艺术中国 | 时间: 2006-12-07 20:50:18 | 文章来源: 文化研究网

    新媒体艺术在今天己被谈论得够多,也制作和展示得够多,但对新媒体艺术的认识绝不能仅仅停留在由现代主义的先锋派传统所培养起来的对新生事物的预期尊重,以及对媒体自身的时新特质的盲目肯定上。维特根斯坦说过:如果一个人仅仅是超越了他的时代,那么时代迟早要追上他。应该说,每个时代的艺术生产者和消费者都会不同程度地面对媒体更新的问题,也就是说,每个时代都会有其新媒体。媒体更新的原因可能来自外在的技术条件,如摄影的发明;也可能来自内在的精神发展,比如正是由于人文主义所引发的写实的欲望推动了欧洲人去研究亚麻仁油来作为颜料溶剂。二十世纪下半叶以来的新媒体艺术,主要是各种具有时间性的媒体,如摄影、录像、声音和互动艺术,所以它们又经常被归于“时基媒体”(Time-based Arts)的名下。这个时代的新媒体艺术的另一个特征是它们是一些运动电子形象,并在此基础上提供了极大的再处理自由,以及它的虚拟性、互动性和网络化的可能。我们不但要具体地掌握这些新媒体的技术特征,更要深入到它所蕴含的文化逻辑之中,从而才可能跳出简单的媒体决定论与媒体进化论,站在人性的高度和现时文化情境的角度来消化新的媒体,和它们互构成新的艺术经验。

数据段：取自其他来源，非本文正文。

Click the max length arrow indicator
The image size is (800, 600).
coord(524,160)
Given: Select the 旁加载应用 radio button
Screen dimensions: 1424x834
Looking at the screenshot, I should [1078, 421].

    探讨新媒体艺术的文化逻辑,应该包括这样几个题目:

    一, 在反思现代性的宏观背景下叙述新媒体艺术的发生语境。

    二, 从艺术媒体发生学和演进的一般规律的角度来清理新媒体艺术的发展脉络。

    三, 从人类时间意识的嬗变来理解它作为“时基艺术”的时间观。

    四, 从认知建构和主客体关系的变化的角度来理解它所呈现的新的艺术经验。

    现代性的一种自我批判:新媒体艺术的发生语境

    五十年代,德国思想家马丁海德格尔早就富有预见地宣称我们正在进入一个图象的世界,而我们生息与共的大地正在从世俗生活中不可挽回地沉沦。到了六十年代,电视机普及到美国家庭中的时候,生活的全面媒体化已经是一个不争的事实,指出这一点并不需要什么特别的深刻了。这个时代的思想家是加拿大人麦克卢汉,是他把我们的世界阐释为一个地球村,今天这样的概念早己妇孺皆知,但在彼时只有一些最敏感的人物觉察到了变局的来临,这些人就是第一代的录像艺术家们。他们一定强烈地感觉到他们所面临的历史断裂超过了历史上任何一次,甚至超过了一百年前摄影术发明时的震动。当然,夸大自身境遇中的戏剧性,这是每个时代人们容易产生的分水岭错觉。但今天我们站在世纪未回首,新媒体艺术的兴起的确很大程度上源自现代主义中的一种乌托邦与反乌托邦的二位一体:既要与技术进步保持持续的对话,又要对技术进行清醒的批判。

    由于环境决定论尤其是技术决定论的叙述模式在各种版本的现代美术史中占有主导地位,现代主义的乌托邦色彩从来没有被忽视过,人们所忽视的经常是乌托邦和反乌托邦内在的相关性。现在我们己经很清楚二者并不是在时间上相续而是同时孕育,二者不但相互斗争更相互滋养。马克思经常被理解成一个伟大的乌托邦思想家,但马克思早就断言:在我们这个时代,每一种事物好象都包含有自己的反面。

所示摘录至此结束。